To validate the feasibility of the proposed method, related simulations and optical experiments are conducted. The display system is composed of an LCD panel and the designed compound lens array with gradual main light density (GDLA). The LCD is used to load encoded images containing 3D information, and after modulation by the GDLA, 3D images are constructed in space, forming the viewpoint distribution that is dense in the center and gradually sparser towards the edges (Fig. 12). With a viewing angle of 100° and an off-screen depth of 300 mm, the simulation results of the 3D light field are compared between traditional and proposed methods (Fig. 13). The proposed GDLA, while suppressing aberrations, also achieves a distribution of viewpoint density that is dense in the middle and gradually sparser towards the edges. Therefore, the structural similarity (SSIM) value of the edge viewing area 3D image is lower than that of the traditional viewpoint density uniformity (TVDU). But because GDLA achieves a higher viewpoint density in the central region, the SSIM value of 3D image in the central viewing area is 0.954, which is higher than that of the traditional method. The GDLA optimizes the viewpoint density, effectively enhancing the density in critical areas and improving the quality of 3D images (Fig. 14). Further, an experimental optical display system is set up, achieving a high-definition 3D-LFD with a display size of 65 inches (1 inch≈2.54 cm), a viewing angle of 100°, and a display depth of 300 mm with a gradual viewpoint density (Fig. 15). This system holds significant potential for applications in medical education and auxiliary medical diagnosis.
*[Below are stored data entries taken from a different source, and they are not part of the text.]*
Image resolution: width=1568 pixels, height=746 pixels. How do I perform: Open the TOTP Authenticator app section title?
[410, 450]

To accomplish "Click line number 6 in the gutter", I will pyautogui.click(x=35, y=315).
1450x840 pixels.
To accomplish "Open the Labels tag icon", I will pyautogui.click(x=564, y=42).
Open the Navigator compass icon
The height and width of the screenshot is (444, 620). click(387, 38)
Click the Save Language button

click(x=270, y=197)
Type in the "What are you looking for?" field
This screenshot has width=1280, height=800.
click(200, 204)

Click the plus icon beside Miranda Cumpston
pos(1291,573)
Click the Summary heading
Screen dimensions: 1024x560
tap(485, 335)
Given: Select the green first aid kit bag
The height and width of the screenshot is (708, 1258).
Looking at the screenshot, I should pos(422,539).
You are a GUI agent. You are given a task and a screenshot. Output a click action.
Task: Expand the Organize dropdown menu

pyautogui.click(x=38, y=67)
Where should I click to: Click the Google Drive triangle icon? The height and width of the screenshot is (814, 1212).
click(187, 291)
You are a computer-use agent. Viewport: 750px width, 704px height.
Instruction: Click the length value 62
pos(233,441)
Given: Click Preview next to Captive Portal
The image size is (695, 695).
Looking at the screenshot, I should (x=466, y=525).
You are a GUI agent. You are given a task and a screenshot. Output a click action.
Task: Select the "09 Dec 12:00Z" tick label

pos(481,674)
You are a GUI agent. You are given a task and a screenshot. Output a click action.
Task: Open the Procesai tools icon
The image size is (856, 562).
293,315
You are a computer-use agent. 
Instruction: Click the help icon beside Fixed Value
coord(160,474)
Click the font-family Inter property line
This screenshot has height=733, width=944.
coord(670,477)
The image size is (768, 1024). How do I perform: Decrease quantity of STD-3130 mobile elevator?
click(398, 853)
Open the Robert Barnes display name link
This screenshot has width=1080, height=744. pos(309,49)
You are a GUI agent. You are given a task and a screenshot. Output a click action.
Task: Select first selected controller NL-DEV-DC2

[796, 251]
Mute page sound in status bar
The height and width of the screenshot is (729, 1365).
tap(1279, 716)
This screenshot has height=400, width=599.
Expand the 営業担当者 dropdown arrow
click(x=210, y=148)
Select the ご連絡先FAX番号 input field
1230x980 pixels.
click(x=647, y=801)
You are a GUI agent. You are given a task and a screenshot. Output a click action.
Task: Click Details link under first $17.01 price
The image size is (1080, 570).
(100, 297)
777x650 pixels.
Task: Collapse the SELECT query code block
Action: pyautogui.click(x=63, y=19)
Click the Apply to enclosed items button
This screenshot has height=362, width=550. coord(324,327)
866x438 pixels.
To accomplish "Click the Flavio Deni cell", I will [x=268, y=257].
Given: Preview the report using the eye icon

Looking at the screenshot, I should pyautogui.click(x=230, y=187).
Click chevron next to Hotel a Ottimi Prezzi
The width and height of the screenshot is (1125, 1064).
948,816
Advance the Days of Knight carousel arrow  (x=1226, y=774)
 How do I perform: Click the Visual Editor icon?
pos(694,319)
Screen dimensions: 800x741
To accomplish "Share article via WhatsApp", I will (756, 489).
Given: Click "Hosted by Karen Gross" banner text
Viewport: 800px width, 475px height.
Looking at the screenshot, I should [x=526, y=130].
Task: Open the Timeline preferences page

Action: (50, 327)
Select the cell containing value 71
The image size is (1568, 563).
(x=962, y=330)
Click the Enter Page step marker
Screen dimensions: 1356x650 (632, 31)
Considering the inherent trade-offs among the number of viewpoints, viewing angle, and depth range, we propose a large-angle 3D-LFD with gradual viewpoint density. The primary objective of this system is to increase the viewing angle and optimize the viewpoint distribution. It is capable of displaying clear 3D images with smooth parallax and correct geometric occlusions across the entire visible range of 100°. The core optical control structure, GDLA, plays a pivotal role. It optimizes the distribution of viewpoints, ensuring a concentration of more effective viewpoint information in the middle of the viewing area. Additionally, to suppress aberrations and further improve image quality, the lens is designed with a specific composite structure. Compared with traditional 3D displays, this system is characterized by a dense distribution of viewpoint information in the middle of the viewing area and a gradually decreasing viewpoint density towards the sides. This design not only significantly enhances the clear maximum off-screen depth in the middle of the viewing area but also increases the viewing angle of the system. In experimental verification, the high-performance 3D-LDF system is obtained with the viewing angle of 100°. The 3D scene captured at a 0° viewing angle has a clear focus depth of up to 300 mm. From a commercial perspective, this prototype has the potential for mass production and exhibits good stability in most situations. We firmly believe that this 3D-LFD system has a broad application prospect in the future, especially in fields such as aviation simulation, industrial design, architectural design, and multimedia educational presentations.